Add the Nutritional Yeast Flakes, mustard, dill, salt and pepper. Blend to combine well.

Add the smoked salmon and blend for a few seconds until just combined. Leave some little flecks of salmon through the pate.

Serve in individual dishes or in a bowl to share, accompanied with my sesame crackers (recipe HERE) and some vegetable sticks.
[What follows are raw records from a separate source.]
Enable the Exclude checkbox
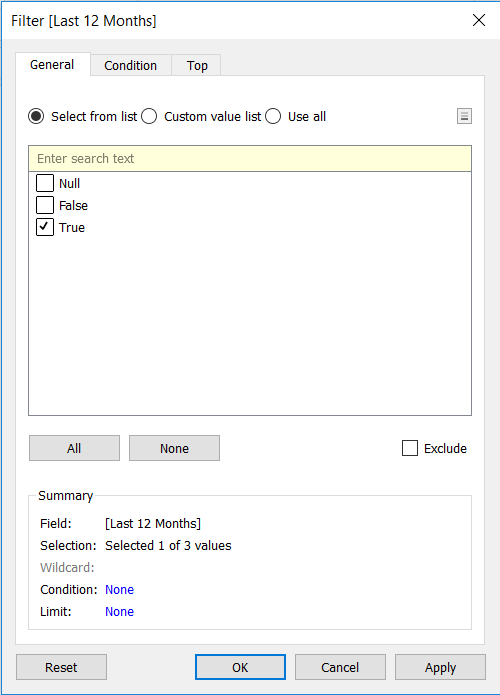The width and height of the screenshot is (500, 695). (410, 448)
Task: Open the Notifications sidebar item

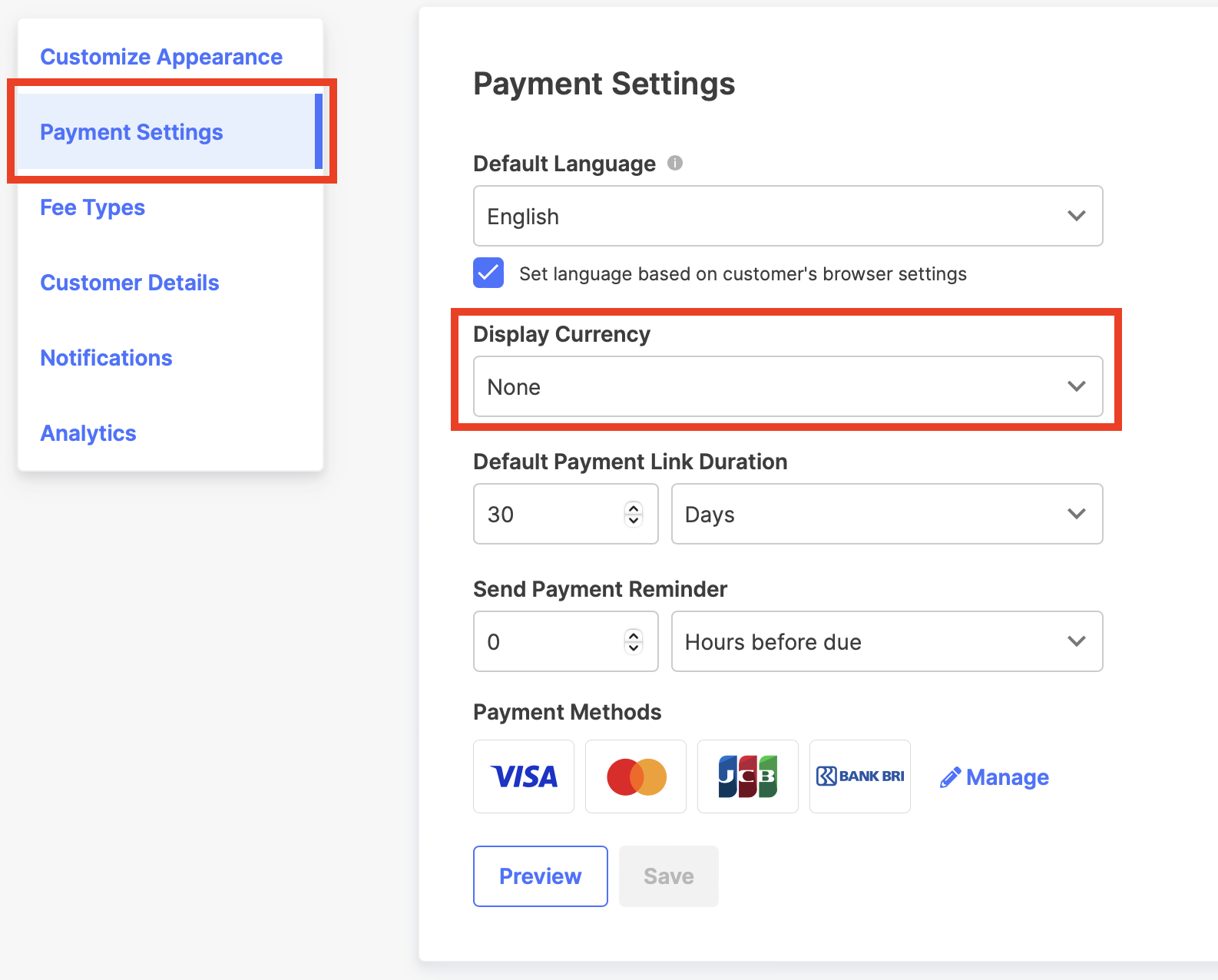Action: click(x=106, y=358)
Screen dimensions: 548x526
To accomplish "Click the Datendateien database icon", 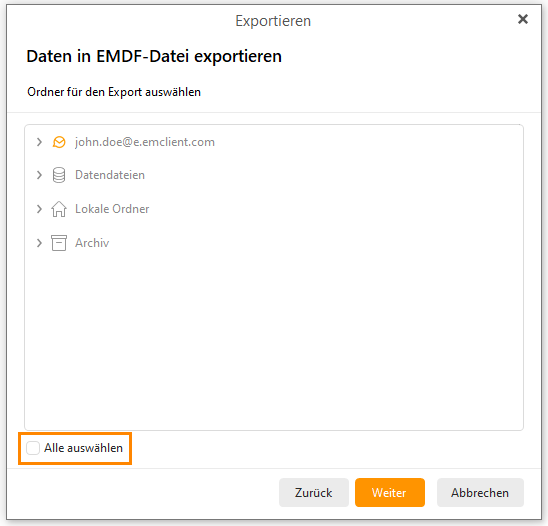I will pyautogui.click(x=59, y=175).
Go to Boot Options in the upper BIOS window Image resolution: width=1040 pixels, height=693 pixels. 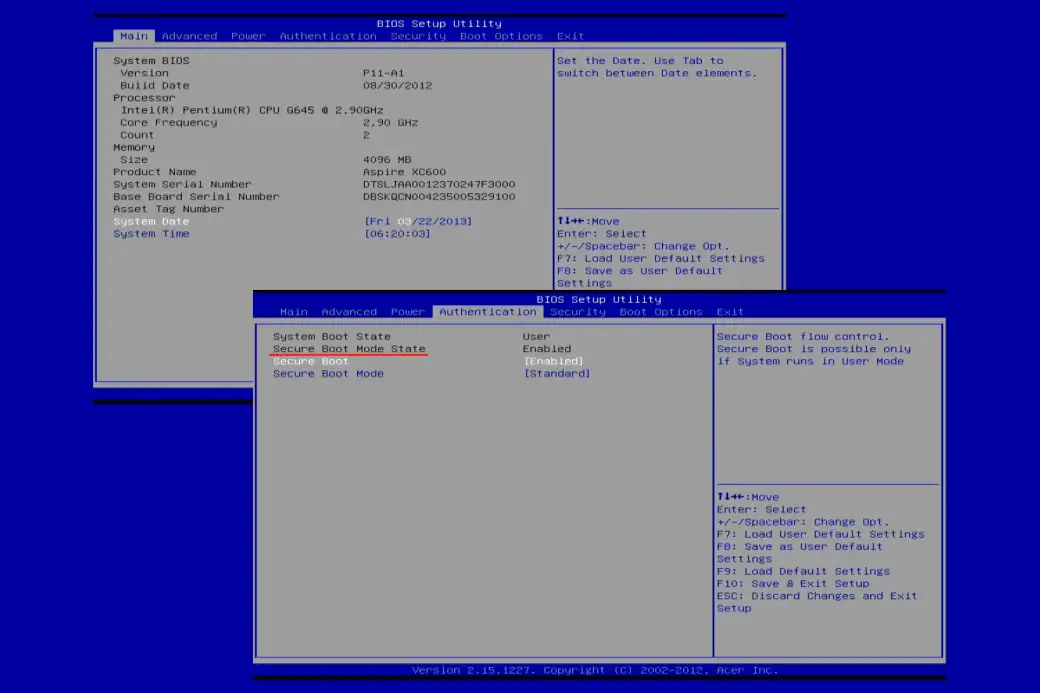[x=501, y=36]
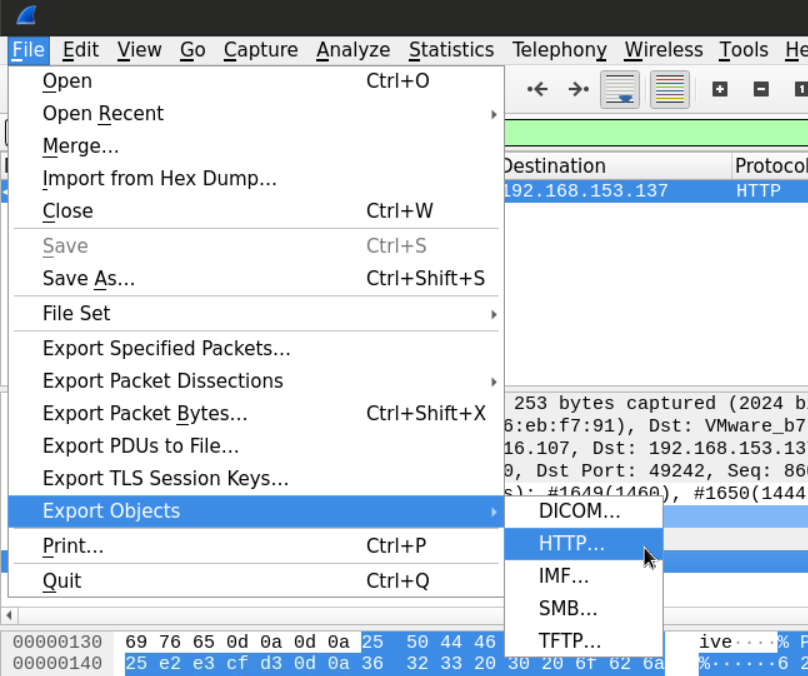Choose Export Specified Packets...
The height and width of the screenshot is (676, 808).
coord(166,349)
The Salmon Pate will keep stored in the fridge for up to 3 days.

cashews

Cashews work well in a paleo lifestyle, as they are so versatile. They can be used to make dairy free milk, cashew butter, cashew cream or sour cream, dips and many more. Where possible, it is best to soak nuts before using to assist with digestion. Eat them raw but in moderation as they are quite high in omega 6. Stay away from store bought roasted nuts that have been cooked in canola, sunflower or similar vegetable oils.

macadamia nuts

Macadamia nuts are tree nuts that have a subtle, butter-like flavour and creamy texture. The Macadamia tree is indigenous to Australia. Macadamias are full of heart-healthy fats, they have more omega 3 fats than any other nut. They are also rich in vitamins, minerals, fibre and antioxidants. There is no need to soak macadamias like many other nuts and they make a very creamy delicious dairy-free milk.

filtered water

I feel it's much better for our health if we filter our water. Our tap water contains disinfectants, chlorine and chloramine. Also floride is add which I believe is toxin to our bodies.

lemon zest

Lemon zest is the finely grated yellow skin of the citrus fruit lemon. The lemon skin is where you will find the oil. To make lemon zest, use a fine zest grater so you can avoid the bitter white pith under the skin.

lemon juice

Use freshly squeezed lemon juice. Most store bought lemon juice containers preservatives.

nutritional yeast flakes

Also know as Savoury Yeast Flakes. It’s a fermented and deactivated yeast, which means it isn’t going to grow (and has nothing to do with brewer’s yeast or bakers’ yeast). It has a creamy cheesy flavour and I’ve used it in a few recipes to create a cheese flavour. Vegans use it as a condiment and a cheese substitute, and to also add additional protein and vitamins to their diet (it’s a complete protein). Nutritional yeast flakes are free from sugar, dairy, grains and gluten. Do not confuse it with yeast extract (MSG). Purchase from health food stores or in the health food aisle of supermarkets.

Dijon mustard

Mustard is a condiment made from various varieties of seeds from the mustard plants (white or yellow mustard, brown or Indian mustard and black mustard). The seeds are ground to make different kinds of mustard. Dijon mustard is made when ground into a paste with added ingredients like water, salt, lemon juice and flavours and spices. It is a much milder mustard and is excellent to add to sauces and dressing.

dill

Dill is an annual herb in the celery family. The leaves and seeds are used for flavouring food. The fern-like leaves of dill can be used dried or fresh. The aromatic flavour of dill leaves is delicious added to fish dishes. It's always best to use organic dried herbs.

sea salt

Organic unbleached, unrefined organic Celtic sea salt or pink Himalayan salt is my salt of choice as these contain healthy minerals and trace elements that our body needs. Regular table salt has been bleached, refined and processed leaving minimal health benefits. If you choose to use regular table salt in my recipes you will need to reduce the quantity or the end result will be to salty.

black pepper, ground

Black and white pepper both come from the fruit of a tropical vine. Black pepper is the cooked and dried unripe fruit, known as a peppercorn and white pepper is from the ripe fruit seed. Pepper is usually coupled with salt, sprinkled over or added to food.

smoked salmon (organic)

Smoked salmon is relatively low in calories while boasting high quality protein, essential fats, and several vitamins and minerals. What’s more, smoked salmon is a rich source of omega-3 fatty acids. These fats are considered essential because your body cannot make them, so you must obtain them from your diet. They are important for brain function, heart health, and healthy aging. Yet, smoke salmon is much higher in sodium than fresh salmon.